Реформистский активизм, облегчающий положение трансгендеров, уже сейчас фактически открывает двери для расширенного воспроизводства перехода между гендерами. Уменьшая экономический барьер юридической смены гендера и биологической смены пола, этот активизм неизбежно толкает некоторое число людей на попытки решения своих проблем не путём овладения общественной силой и путём активного коллективного действия, а путём не имеющего почти никакого широкого общественного значения перехода в иной гендер. В этом смысле, появление каждого такого псевдопути решения реальных проблем продлевает дни агонии системы частной собственности. В этом смысле мы имеем дело с выгодным буржуазии активизмом в отношении весьма узкой проблемы, не позволяющим направить силы на решение широкой узловой проблемы.
Какие юридические формы должны регламентировать вопросы гендерного самоопределения?
Вопрос о юридических формах стоит оставить юристам, которых Маркс не зря называл самыми реакционными людьми. В тех условиях, когда ясны условия порождения гендерных проблем, их, как и общественное разделение труда, не стоит увековечивать. Поэтому вопрос о юридических формах не имеет большого значения в том обществе, где невозможно гармоническое развитие большинства. А там, где оно возможно, значение права стремительно понижается и общество уже способно ориентироваться на действительное положение, а не на правовую иллюзию о нём.
Как относиться к субъективному гендерному самоопределению?
Как и к остальным чисто субъективным фактам сознания. Вне общественного значения и многократного повторения, делающего их объективными, они не имеют никакого смысла. Иногда полезно исследовать предпосылки явления, но не в смысле поддержки или осуждения, а в смысле понимания механизма возникновения. Материалистическая диалектика не признаёт никаких особых фактов, не пригодных для сопоставления с вырабатываемой истиной, которая всегда конкретна и единственна.

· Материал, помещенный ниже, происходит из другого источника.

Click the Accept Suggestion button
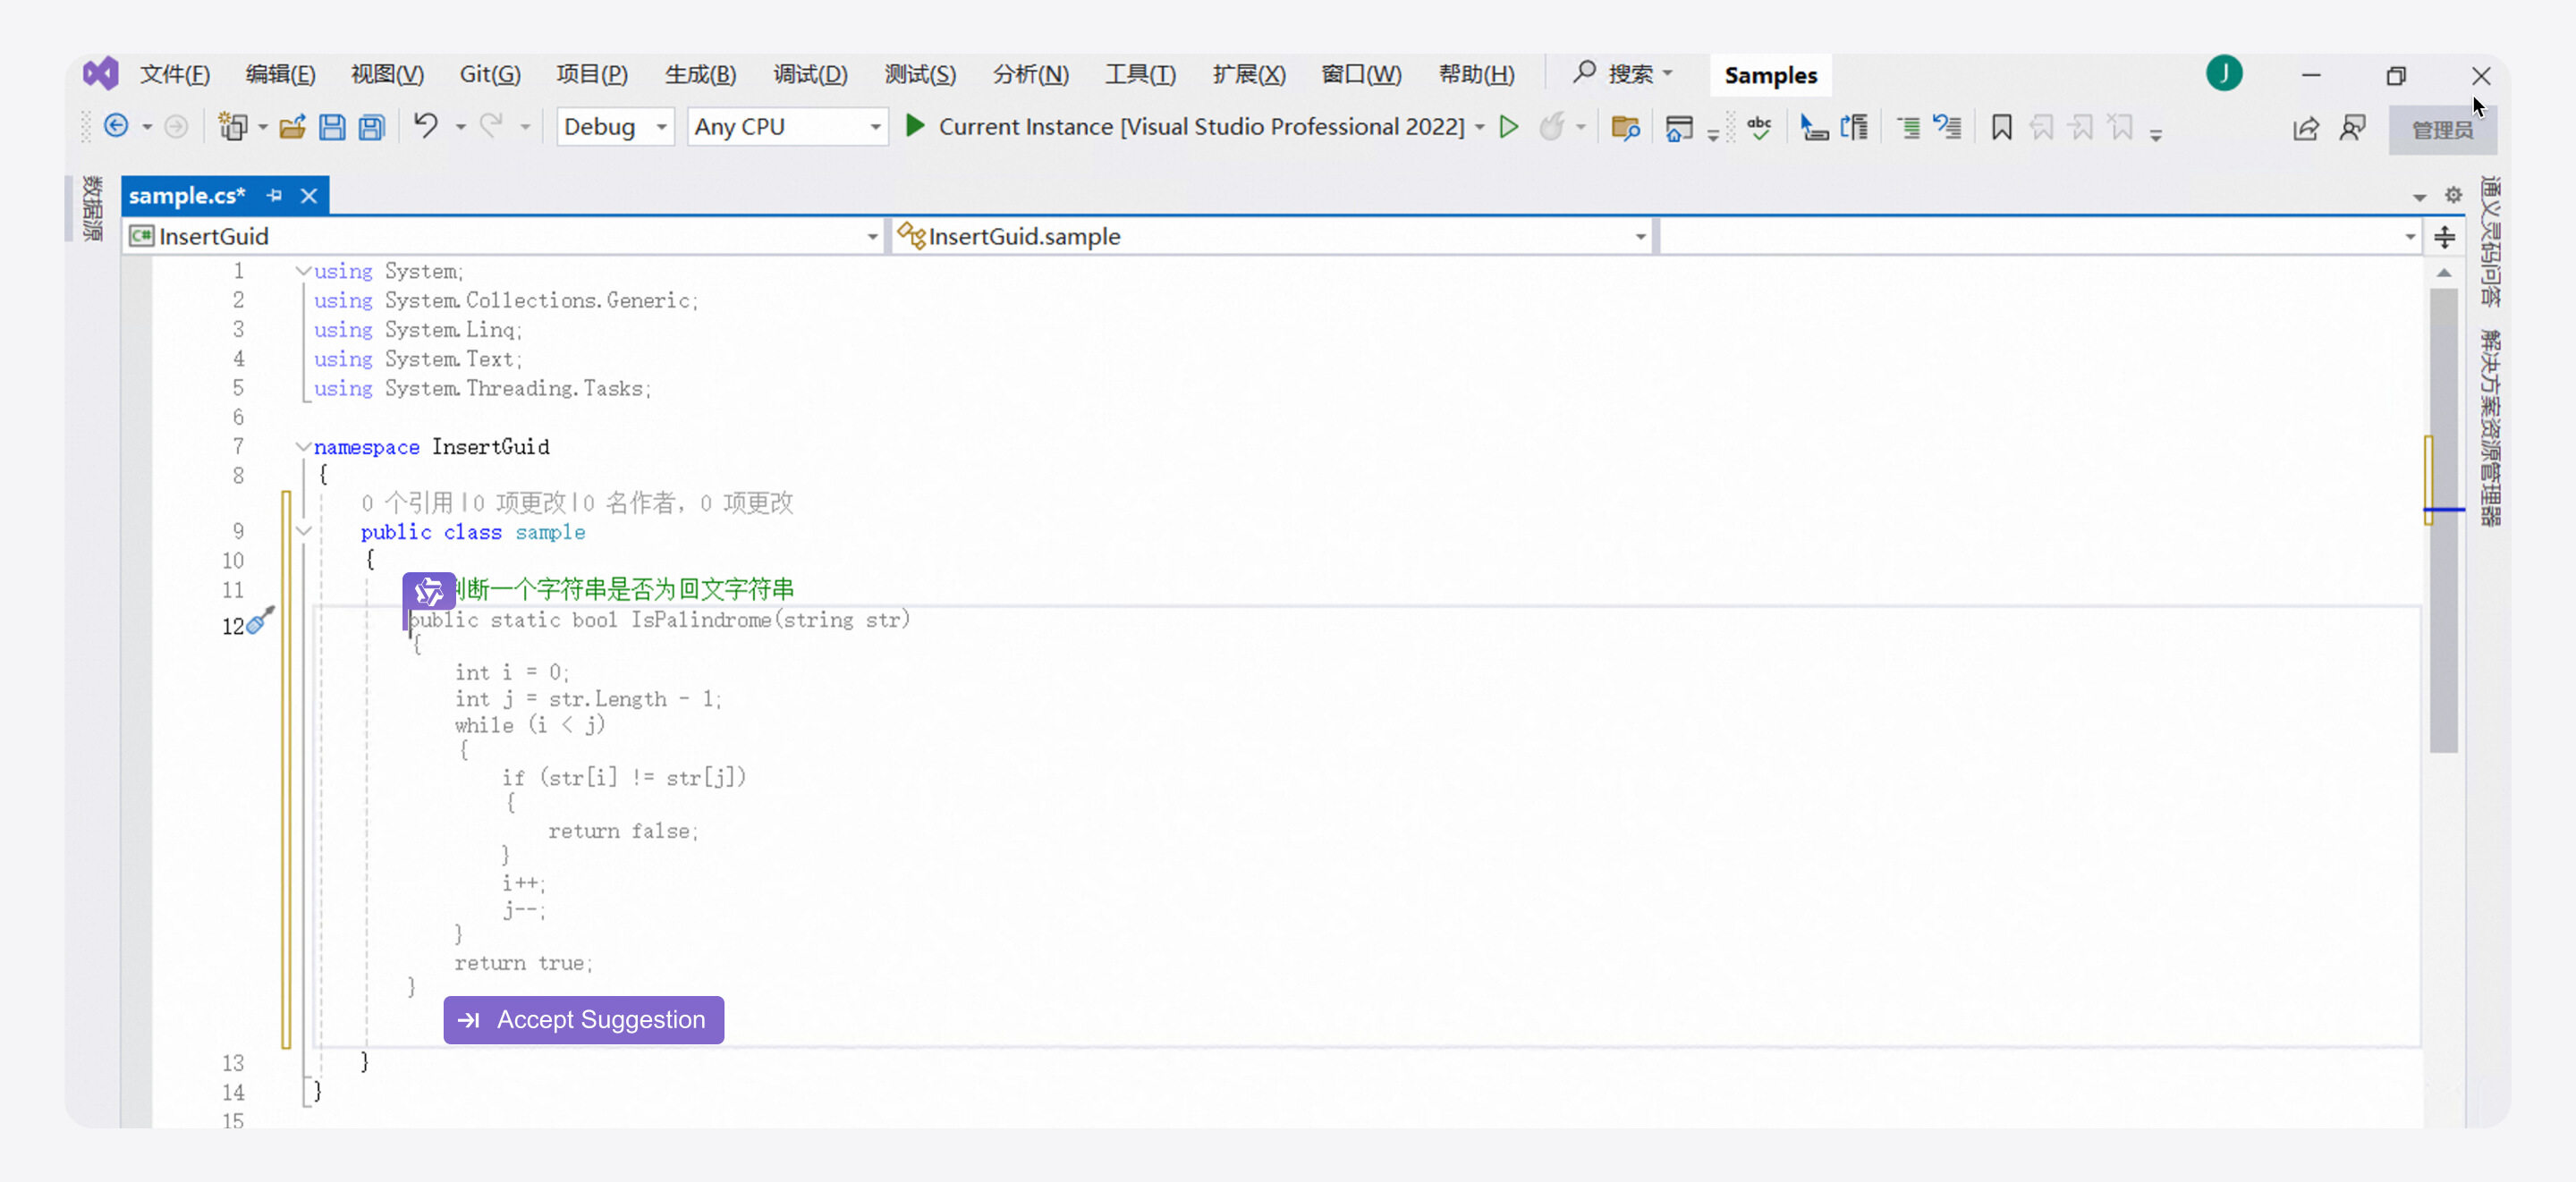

Какова должна быть политика в отношении абортов?
Запрещение или разрешение абортов предполагает определённый тип идеологической направленности в виде морали. Коммунисты же, как указывает «Немецкая идеология», не проповедуют никакой морали. Дело вообще не в запрещении абортов конкретным женщинам и не в разрешении абортов им же. Оба «решения» искалечат немало судеб и очень непросто в условиях стихийного товарного производства определить, в каком случае сломанных судеб будет больше и в каком случае судьбы будут изломаны глубже. Как справедливо отмечала в своей статье Эва Бальцарэк (Ewa Balcarek), дело состоит в исследовании путей скорейшего достижения такого общественного состояния, которое ни разрешение, ни запрещение абортов не связывает с деформацией гармоничного развития личности матери. А такое ответственное отношение к себе и тому, кто биологически уже не совсем ты, возможно только для женщины, не обременённой погоней за имущественными благами и элементарными условиями своего биологического существования. Такой тип женщины, как мы знаем, порождает только процесс перехода от формального к реальному обобществлению всех машинных средств производства.
Ваше отношение к исследованию гендерных проблем?
Оно полнее всего и лучше всего выражается следующими абзацами из воззвания Студенческого Круга Марксисткой Философии Варшавского университета (SKFM UW).
Чем НЕ занимаемся?
<...> уравноправливанием ЛГБТ (Q, I, F а также A), феминизмом, сексуальностью <...> так же, как и некрофилией «левой» деятельности.
Чем занимаемся?
Прямо говоря - марксизмом в полной силе его инструментов, его основами, методом и выводящимися положениями.